The required output is every line from the beginning of the entries below through the line that includes "Given: Open the Personal Plan view", copied exactly.

┌─ SUPPLIED DATA

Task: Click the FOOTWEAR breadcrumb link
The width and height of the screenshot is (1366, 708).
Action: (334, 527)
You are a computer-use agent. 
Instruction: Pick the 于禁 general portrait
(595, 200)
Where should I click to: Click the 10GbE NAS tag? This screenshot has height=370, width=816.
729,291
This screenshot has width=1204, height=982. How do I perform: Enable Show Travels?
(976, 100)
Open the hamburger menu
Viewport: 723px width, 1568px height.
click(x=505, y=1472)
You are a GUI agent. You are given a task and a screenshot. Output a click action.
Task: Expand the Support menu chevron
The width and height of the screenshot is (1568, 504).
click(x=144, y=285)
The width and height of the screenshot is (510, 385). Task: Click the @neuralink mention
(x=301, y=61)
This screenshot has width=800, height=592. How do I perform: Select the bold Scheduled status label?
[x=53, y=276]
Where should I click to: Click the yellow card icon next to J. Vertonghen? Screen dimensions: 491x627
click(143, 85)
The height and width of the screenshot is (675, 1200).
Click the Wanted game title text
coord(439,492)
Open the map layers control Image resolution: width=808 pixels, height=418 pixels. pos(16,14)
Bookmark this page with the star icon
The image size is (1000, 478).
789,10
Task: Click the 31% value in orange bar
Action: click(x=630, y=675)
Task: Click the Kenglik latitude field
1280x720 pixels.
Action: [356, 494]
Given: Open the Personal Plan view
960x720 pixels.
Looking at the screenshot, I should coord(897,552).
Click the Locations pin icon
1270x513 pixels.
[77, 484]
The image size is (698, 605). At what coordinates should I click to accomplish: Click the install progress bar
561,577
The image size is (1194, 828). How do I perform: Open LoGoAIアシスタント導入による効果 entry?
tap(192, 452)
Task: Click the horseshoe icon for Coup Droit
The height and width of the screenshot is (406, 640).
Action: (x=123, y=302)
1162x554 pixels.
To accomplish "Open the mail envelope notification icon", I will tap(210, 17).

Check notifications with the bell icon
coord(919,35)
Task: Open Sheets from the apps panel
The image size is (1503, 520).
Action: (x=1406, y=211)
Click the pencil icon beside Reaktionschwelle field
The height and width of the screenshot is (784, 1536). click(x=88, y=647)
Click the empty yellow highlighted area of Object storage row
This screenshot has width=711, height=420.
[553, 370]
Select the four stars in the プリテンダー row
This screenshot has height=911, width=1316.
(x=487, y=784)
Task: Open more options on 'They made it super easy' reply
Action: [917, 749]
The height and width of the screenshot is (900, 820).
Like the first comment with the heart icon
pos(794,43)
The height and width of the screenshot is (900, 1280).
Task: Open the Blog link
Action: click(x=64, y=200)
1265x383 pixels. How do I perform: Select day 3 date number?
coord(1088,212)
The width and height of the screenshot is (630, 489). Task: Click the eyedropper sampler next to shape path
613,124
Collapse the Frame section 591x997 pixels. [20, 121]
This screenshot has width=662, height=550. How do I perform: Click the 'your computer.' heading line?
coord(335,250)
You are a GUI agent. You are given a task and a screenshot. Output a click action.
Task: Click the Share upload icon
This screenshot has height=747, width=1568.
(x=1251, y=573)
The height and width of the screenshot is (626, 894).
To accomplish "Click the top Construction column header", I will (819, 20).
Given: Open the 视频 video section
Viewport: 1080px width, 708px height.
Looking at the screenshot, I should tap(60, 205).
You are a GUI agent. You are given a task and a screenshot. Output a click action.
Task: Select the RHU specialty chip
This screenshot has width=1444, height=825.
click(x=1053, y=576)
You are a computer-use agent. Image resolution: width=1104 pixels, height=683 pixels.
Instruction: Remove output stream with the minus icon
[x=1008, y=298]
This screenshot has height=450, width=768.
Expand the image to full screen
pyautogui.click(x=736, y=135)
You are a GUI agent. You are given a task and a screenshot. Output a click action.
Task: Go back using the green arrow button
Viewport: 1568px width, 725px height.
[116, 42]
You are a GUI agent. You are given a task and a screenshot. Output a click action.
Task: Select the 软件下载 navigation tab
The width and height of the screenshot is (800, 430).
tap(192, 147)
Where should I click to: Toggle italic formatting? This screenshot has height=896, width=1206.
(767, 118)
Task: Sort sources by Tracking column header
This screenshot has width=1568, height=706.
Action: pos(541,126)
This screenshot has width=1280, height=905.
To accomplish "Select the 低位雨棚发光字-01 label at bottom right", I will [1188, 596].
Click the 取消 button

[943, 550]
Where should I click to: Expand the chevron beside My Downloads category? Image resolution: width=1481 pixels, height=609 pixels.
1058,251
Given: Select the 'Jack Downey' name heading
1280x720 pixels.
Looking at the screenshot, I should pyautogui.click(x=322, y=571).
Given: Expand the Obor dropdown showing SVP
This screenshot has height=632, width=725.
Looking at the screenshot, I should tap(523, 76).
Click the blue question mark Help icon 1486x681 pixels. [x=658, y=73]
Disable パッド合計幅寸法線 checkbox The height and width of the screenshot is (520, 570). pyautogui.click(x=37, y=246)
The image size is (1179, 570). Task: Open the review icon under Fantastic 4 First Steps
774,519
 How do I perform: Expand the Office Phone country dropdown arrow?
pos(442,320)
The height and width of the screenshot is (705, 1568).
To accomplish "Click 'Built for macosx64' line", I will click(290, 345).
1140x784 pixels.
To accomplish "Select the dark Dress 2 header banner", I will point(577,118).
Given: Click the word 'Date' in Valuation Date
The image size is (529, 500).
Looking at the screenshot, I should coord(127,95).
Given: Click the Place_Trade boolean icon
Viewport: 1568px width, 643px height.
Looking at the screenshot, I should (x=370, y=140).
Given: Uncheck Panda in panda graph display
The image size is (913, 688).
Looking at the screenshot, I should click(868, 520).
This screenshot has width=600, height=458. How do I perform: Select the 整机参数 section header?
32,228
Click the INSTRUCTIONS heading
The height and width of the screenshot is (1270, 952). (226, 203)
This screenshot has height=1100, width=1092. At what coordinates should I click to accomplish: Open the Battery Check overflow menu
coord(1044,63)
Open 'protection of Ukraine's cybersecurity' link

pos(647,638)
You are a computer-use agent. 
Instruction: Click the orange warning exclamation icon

└─

_RESPONSE AREA_.
Task: Click the FOOTWEAR breadcrumb link
The width and height of the screenshot is (1366, 708).
Action: (334, 527)
You are a computer-use agent. 
Instruction: Pick the 于禁 general portrait
(595, 200)
Where should I click to: Click the 10GbE NAS tag? This screenshot has height=370, width=816.
729,291
This screenshot has width=1204, height=982. How do I perform: Enable Show Travels?
(976, 100)
Open the hamburger menu
Viewport: 723px width, 1568px height.
click(x=505, y=1472)
You are a GUI agent. You are given a task and a screenshot. Output a click action.
Task: Expand the Support menu chevron
The width and height of the screenshot is (1568, 504).
click(x=144, y=285)
The width and height of the screenshot is (510, 385). Task: Click the @neuralink mention
(x=301, y=61)
This screenshot has width=800, height=592. How do I perform: Select the bold Scheduled status label?
[x=53, y=276]
Where should I click to: Click the yellow card icon next to J. Vertonghen? Screen dimensions: 491x627
click(143, 85)
The height and width of the screenshot is (675, 1200).
Click the Wanted game title text
coord(439,492)
Open the map layers control Image resolution: width=808 pixels, height=418 pixels. pos(16,14)
Bookmark this page with the star icon
The image size is (1000, 478).
789,10
Task: Click the 31% value in orange bar
Action: click(x=630, y=675)
Task: Click the Kenglik latitude field
1280x720 pixels.
Action: [356, 494]
Given: Open the Personal Plan view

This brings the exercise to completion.